(Beginning of DOCUMENT SECTION)

Khartoum faces a different but equally destabilising crisis. Water networks have collapsed, electricity outages are persistent, and refuse accumulation has created conditions that Muhammad says are ideal for the spread of vector-borne and water-borne diseases.

According to UNICEF, more than 7,700 cholera cases and 185 deaths have been recorded in Khartoum State since early 2025 — including over 1,000 infections in children under five — as the disease spreads rapidly in neighbourhoods without functioning water and sanitation systems:

Dengue infections have surged as well. Rights groups citing Federal Ministry of Health data report over 14,000 dengue cases in Khartoum State since January 2025.

The collapse of the health system is equally severe. More than 60 percent of hospitals in greater Khartoum are closed, looted or operating at minimal capacity, according to Save the Children.

Amid this collapse, young Sudanese journalists and civilians are documenting and adapting to the new reality. 

Journalist Awad, who says he had to interrupt his journalism studies due to the war, completed them online as fighting escalated. He contracted dengue fever but has since recovered, noting that the infection “strained people a lot.” 

He describes how many of his colleagues have fled the country and remain unemployed. “I miss sitting in Khartoum very much,” he says, expressing a longing for everyday civic life rather than stability rooted in conflict.

(End of DOCUMENT SECTION)
(Beginning of GIVEN INFORMATION)

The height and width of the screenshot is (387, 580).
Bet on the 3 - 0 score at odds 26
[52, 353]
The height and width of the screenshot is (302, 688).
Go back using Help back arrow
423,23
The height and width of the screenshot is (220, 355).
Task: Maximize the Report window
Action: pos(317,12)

(End of GIVEN INFORMATION)
(Beginning of GIVEN INFORMATION)

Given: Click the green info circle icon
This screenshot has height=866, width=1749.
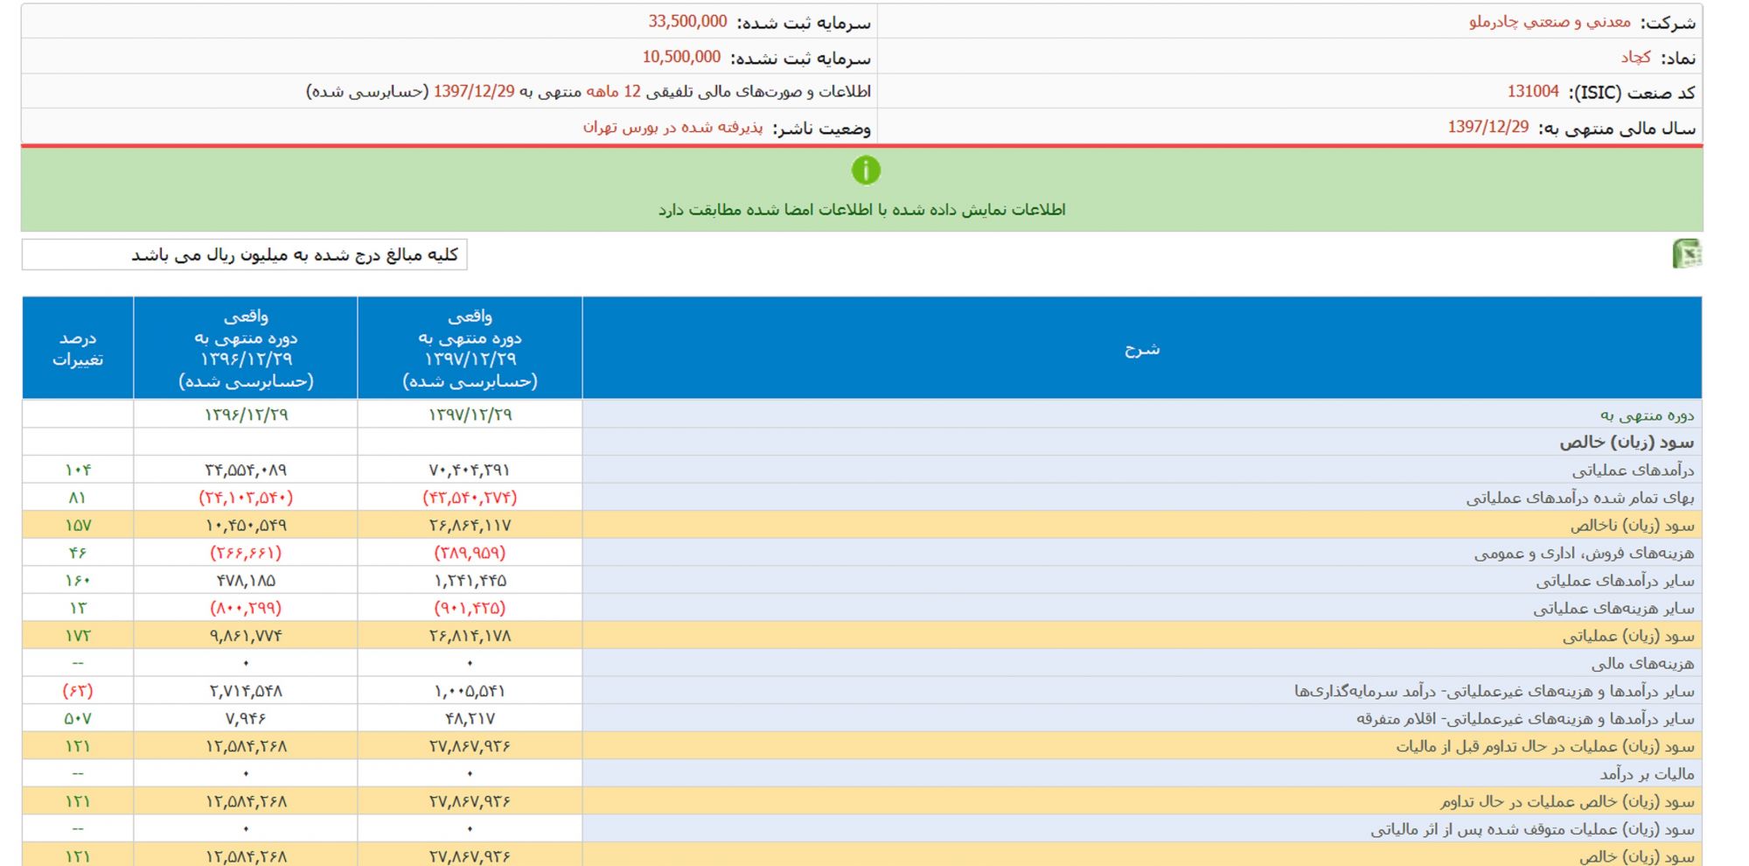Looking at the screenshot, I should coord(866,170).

(End of GIVEN INFORMATION)
(Beginning of GIVEN INFORMATION)

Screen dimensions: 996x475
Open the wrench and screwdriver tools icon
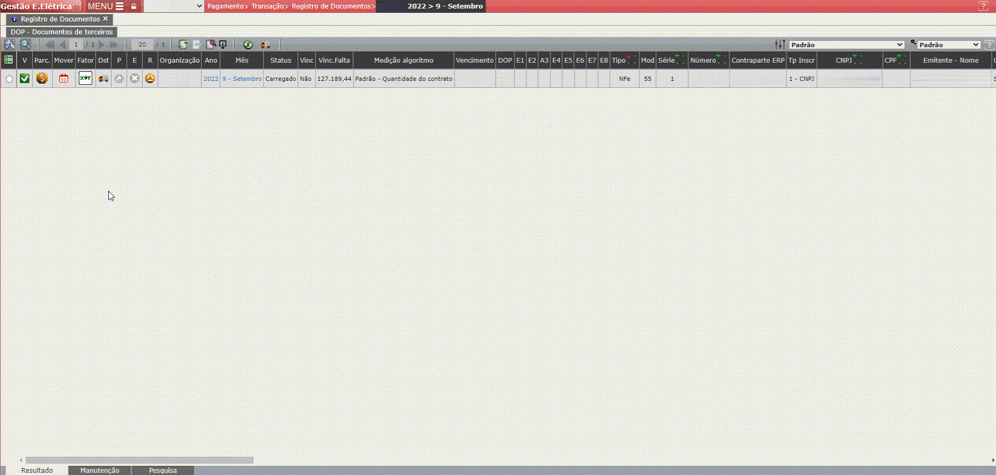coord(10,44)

(End of GIVEN INFORMATION)

List every organization that the passage on Khartoum names as a source of information. The records stand apart from the passage on Khartoum and are not connected to it.

> **ANSWER SECTION**: UNICEF, Federal Ministry of Health, Save the Children